Villages located in and around water sources originating from areas such as Moragahakanda that are known to enrich waterways around the country have since of late been subject to drought conditions. As indicated by Ananda, upon a request made by Divisional Secretary Piyal Jayasooriya, the project included as part of its to-do list, the conservation and restoration project which chose the villages of Ranamure, Lakegala, and Halminiya. The dams constructed, which are indicative of overly exploitative mechanisms have spiked fluctuations in climate, resulting in numerous environmental consequences; droughts being commonplace. Claiming the project’s ability to spread awareness, Ananda said: “So, currently around 75% of our work has been complete. This is all conducted together with the help of the surrounding community. This propagates the message of conservation to the society along with the message of sustainable development.”
The descendants of Ravana
Meanwhile Ranamure, as asserted by Ananda is renowned for its age-old medicinal techniques practised by its indigenous doctors who are commonly regarded as descendants of Ravana. Whilst providing assistance to these doctors with hopes of restoring this age-old practice reflective of Sri Lanka’s culture, the organisation has connected with three such doctors. The organisation has taken into account the process of manufacturing, the promotion of indigenous medicine, and the launch of a book for one of the doctors. “These medicines have been conserved for many years. Dumbara Nethra Thailaya, Divyangana Thailaya, and Maha Handi Thela, for instance, are powerful medicines.”
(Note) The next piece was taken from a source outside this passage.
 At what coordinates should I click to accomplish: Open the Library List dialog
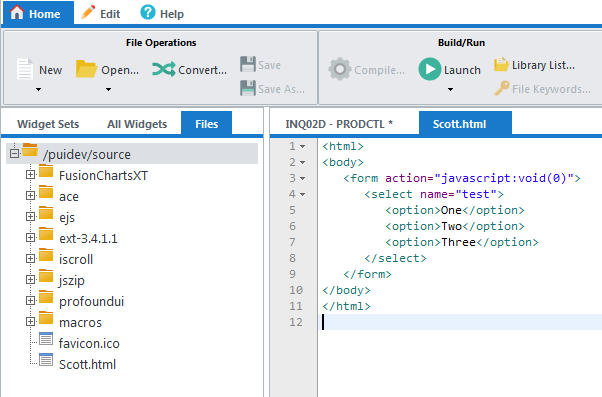(x=534, y=65)
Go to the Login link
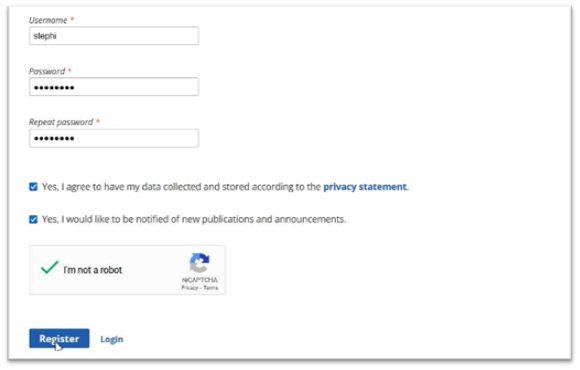 click(x=112, y=339)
Identifying the need to address the adversity endured by the women in Laggala, assistance has been laid to clean, pack, and sell predominantly grown crops such as kuranhan, madu, rice, goraka, ginger, and saffron.
Possibly the most notable advancement by the organisation is pertaining to conservation activities in Pitawal Patana, a renowned World Heritage Site. This particular project as The Sunday Morning Brunch learnt is fourfold. One; the construction of a stone barrier as a means of evading the adverse impact to Pitawala Patana’s endemic flora and fauna such as Kithisinghe’s Marble Frog. Ananda denoted the vehicles that travel alongside the reserve to be a burgeoning issue. Considering the flood of visitors entering the premises, the dire requirement for a refreshment joint was addressed with the construction of a park. Staying true to its ethos, the park also acts as an ideal location for the spreading of awareness on the vitality of the area. Whilst reforesting 6 ha of land which has undergone notable degradation, around 50 guides have also been stationed in the area under the guidance and supervision of the Central Environmental Authority (CEA) and Tourism Board. “It is worthy to note that all our activities are carried out under the scrutiny, supervision, and guidance of the Forest Department,” emphasised Ananda.
Despite Sri Lanka’s plush external beauty, she carries deep internal wounds. “We see a number of environmental issues. For instance, the number of rainy days has decreased, droughts have increased, and environmental changes within the country are becoming more prominent. Very slowly we are going towards destruction, so I think more people must engage in the conservation of our environment.”
Prominence granted to Dumbara is attributed to its inherent nature of being regarded as a cloud forest, since its benefits soar far beyond the confines of our local boundaries. “People in Australia and New Zealand will only be able to breathe clean air if the cloud forests are well preserved. The preservation of Sri Lanka’s natural wonders affects the world at large. So because of this, officials, politicians, and officials who are yet to be appointed must be environment-friendly individuals,” concluded Ananda.